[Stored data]
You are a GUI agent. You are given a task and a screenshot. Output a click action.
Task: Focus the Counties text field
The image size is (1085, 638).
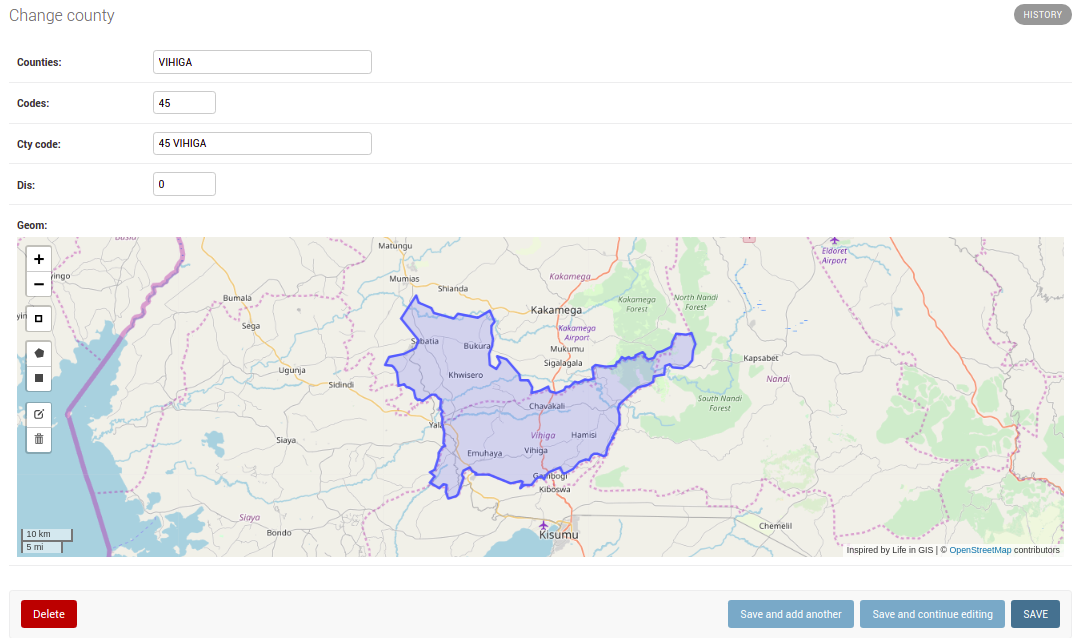262,61
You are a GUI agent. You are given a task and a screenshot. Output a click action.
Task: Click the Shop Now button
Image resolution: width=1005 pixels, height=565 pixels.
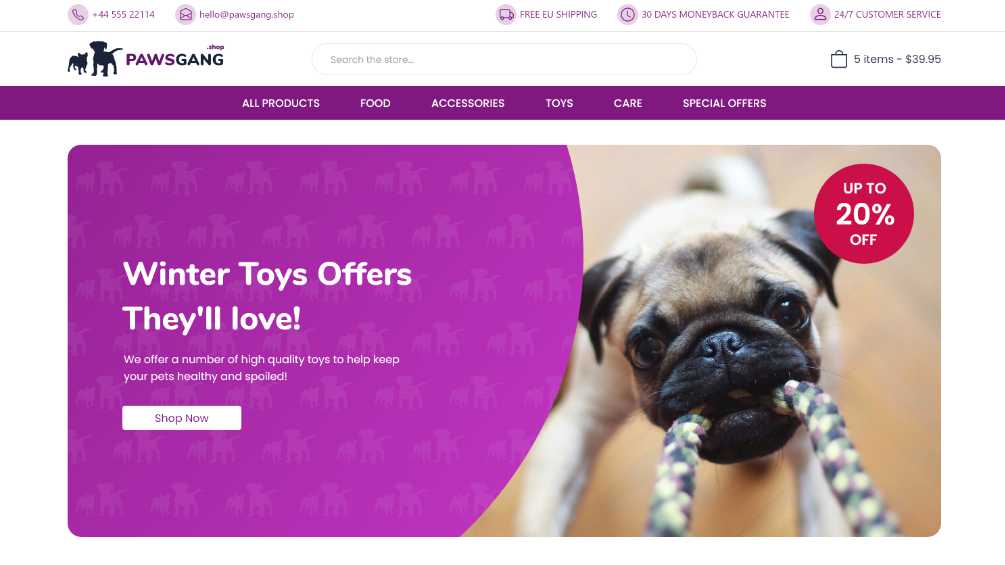[181, 418]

» Activity: Repeat the records above exactly. No pictures go into the repeat.

» Task response:
You are a GUI agent. You are given a task and a screenshot. Output a click action.
Task: Focus the Counties text field
The image size is (1085, 638).
262,61
You are a GUI agent. You are given a task and a screenshot. Output a click action.
Task: Click the Shop Now button
Image resolution: width=1005 pixels, height=565 pixels.
[181, 418]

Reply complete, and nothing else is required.